#### [Try it]
After locating the line that contains "This screenshot has width=993, height=593." in the following entries, reproduce it and each later line exactly, including the last.
= = =
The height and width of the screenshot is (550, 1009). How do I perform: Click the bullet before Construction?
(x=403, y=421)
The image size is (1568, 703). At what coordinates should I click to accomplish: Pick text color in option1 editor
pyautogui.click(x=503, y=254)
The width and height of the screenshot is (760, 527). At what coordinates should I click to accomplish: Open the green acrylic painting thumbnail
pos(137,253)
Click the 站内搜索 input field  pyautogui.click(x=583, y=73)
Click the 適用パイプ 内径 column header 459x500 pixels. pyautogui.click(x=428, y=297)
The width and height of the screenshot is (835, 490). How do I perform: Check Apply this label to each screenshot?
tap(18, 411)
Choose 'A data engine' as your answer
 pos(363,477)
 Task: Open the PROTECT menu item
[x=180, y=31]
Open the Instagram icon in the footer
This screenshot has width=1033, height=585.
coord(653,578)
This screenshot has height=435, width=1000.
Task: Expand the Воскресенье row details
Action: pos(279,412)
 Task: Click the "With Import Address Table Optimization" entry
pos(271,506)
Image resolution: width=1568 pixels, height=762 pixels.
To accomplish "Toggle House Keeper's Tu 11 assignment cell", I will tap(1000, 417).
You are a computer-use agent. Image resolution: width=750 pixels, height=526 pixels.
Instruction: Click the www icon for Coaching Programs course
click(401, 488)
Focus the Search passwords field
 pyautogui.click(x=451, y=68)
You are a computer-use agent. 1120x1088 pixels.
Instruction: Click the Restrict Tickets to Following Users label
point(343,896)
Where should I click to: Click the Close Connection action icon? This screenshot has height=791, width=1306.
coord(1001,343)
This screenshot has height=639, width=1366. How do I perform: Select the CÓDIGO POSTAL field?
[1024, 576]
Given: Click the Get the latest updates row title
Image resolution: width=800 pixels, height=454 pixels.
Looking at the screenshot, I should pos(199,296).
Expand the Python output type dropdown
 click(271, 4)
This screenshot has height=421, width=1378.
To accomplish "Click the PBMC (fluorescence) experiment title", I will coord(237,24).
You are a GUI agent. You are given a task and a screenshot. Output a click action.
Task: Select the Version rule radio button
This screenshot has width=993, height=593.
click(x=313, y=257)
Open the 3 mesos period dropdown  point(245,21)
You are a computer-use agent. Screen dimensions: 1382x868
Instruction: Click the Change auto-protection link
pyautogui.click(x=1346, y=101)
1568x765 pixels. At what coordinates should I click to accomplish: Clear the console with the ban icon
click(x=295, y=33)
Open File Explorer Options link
= = =
#### [Problem solution]
This screenshot has width=993, height=593.
click(x=313, y=257)
Open the 3 mesos period dropdown  point(245,21)
You are a computer-use agent. Screen dimensions: 1382x868
Instruction: Click the Change auto-protection link
pyautogui.click(x=1346, y=101)
1568x765 pixels. At what coordinates should I click to accomplish: Clear the console with the ban icon
click(x=295, y=33)
Open File Explorer Options link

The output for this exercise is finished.